# Action item
Give the data again in full. Keep every line the same.

# Entries shown
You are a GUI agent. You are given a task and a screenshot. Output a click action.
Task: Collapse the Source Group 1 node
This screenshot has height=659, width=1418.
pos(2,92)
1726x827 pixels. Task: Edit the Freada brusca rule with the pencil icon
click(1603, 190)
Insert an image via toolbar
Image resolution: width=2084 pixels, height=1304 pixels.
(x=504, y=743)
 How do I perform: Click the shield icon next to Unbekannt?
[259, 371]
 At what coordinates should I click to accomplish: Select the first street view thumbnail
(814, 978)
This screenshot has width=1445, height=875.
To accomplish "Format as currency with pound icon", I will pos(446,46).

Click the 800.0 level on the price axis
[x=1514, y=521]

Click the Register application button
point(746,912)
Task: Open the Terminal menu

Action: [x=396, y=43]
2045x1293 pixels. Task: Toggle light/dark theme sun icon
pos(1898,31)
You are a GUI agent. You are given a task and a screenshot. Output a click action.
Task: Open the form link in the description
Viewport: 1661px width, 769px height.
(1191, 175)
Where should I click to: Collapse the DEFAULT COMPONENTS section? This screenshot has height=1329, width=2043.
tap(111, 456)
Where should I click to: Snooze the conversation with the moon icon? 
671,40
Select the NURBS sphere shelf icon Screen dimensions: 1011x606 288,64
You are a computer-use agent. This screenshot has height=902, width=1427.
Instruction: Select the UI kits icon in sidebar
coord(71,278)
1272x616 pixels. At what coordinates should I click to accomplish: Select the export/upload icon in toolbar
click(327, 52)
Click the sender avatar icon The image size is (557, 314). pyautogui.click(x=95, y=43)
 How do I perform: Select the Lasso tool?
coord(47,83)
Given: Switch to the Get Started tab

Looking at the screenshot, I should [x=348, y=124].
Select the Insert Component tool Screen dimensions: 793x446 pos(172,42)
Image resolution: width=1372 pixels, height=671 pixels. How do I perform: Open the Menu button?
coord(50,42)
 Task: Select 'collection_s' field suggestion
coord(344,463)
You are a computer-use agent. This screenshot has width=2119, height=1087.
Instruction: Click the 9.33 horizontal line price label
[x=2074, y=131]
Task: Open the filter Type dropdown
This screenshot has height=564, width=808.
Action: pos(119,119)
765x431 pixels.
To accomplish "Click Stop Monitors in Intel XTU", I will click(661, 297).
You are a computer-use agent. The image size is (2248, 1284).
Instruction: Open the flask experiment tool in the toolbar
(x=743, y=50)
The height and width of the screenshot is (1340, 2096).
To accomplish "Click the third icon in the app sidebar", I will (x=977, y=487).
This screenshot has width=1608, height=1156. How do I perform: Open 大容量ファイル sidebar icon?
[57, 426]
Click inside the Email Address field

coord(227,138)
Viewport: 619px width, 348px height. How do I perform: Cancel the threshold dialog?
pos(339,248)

# Solution for this problem
You are a GUI agent. You are given a task and a screenshot. Output a click action.
Task: Collapse the Source Group 1 node
This screenshot has height=659, width=1418.
pos(2,92)
1726x827 pixels. Task: Edit the Freada brusca rule with the pencil icon
click(1603, 190)
Insert an image via toolbar
Image resolution: width=2084 pixels, height=1304 pixels.
(x=504, y=743)
 How do I perform: Click the shield icon next to Unbekannt?
[259, 371]
 At what coordinates should I click to accomplish: Select the first street view thumbnail
(814, 978)
This screenshot has width=1445, height=875.
To accomplish "Format as currency with pound icon", I will pos(446,46).

Click the 800.0 level on the price axis
[x=1514, y=521]

Click the Register application button
point(746,912)
Task: Open the Terminal menu

Action: [x=396, y=43]
2045x1293 pixels. Task: Toggle light/dark theme sun icon
pos(1898,31)
You are a GUI agent. You are given a task and a screenshot. Output a click action.
Task: Open the form link in the description
Viewport: 1661px width, 769px height.
(1191, 175)
Where should I click to: Collapse the DEFAULT COMPONENTS section? This screenshot has height=1329, width=2043.
tap(111, 456)
Where should I click to: Snooze the conversation with the moon icon? 
671,40
Select the NURBS sphere shelf icon Screen dimensions: 1011x606 288,64
You are a computer-use agent. This screenshot has height=902, width=1427.
Instruction: Select the UI kits icon in sidebar
coord(71,278)
1272x616 pixels. At what coordinates should I click to accomplish: Select the export/upload icon in toolbar
click(327, 52)
Click the sender avatar icon The image size is (557, 314). pyautogui.click(x=95, y=43)
 How do I perform: Select the Lasso tool?
coord(47,83)
Given: Switch to the Get Started tab

Looking at the screenshot, I should [x=348, y=124].
Select the Insert Component tool Screen dimensions: 793x446 pos(172,42)
Image resolution: width=1372 pixels, height=671 pixels. How do I perform: Open the Menu button?
coord(50,42)
 Task: Select 'collection_s' field suggestion
coord(344,463)
You are a computer-use agent. This screenshot has width=2119, height=1087.
Instruction: Click the 9.33 horizontal line price label
[x=2074, y=131]
Task: Open the filter Type dropdown
This screenshot has height=564, width=808.
Action: pos(119,119)
765x431 pixels.
To accomplish "Click Stop Monitors in Intel XTU", I will click(661, 297).
You are a computer-use agent. The image size is (2248, 1284).
Instruction: Open the flask experiment tool in the toolbar
(x=743, y=50)
The height and width of the screenshot is (1340, 2096).
To accomplish "Click the third icon in the app sidebar", I will (x=977, y=487).
This screenshot has width=1608, height=1156. How do I perform: Open 大容量ファイル sidebar icon?
[57, 426]
Click inside the Email Address field

coord(227,138)
Viewport: 619px width, 348px height. How do I perform: Cancel the threshold dialog?
pos(339,248)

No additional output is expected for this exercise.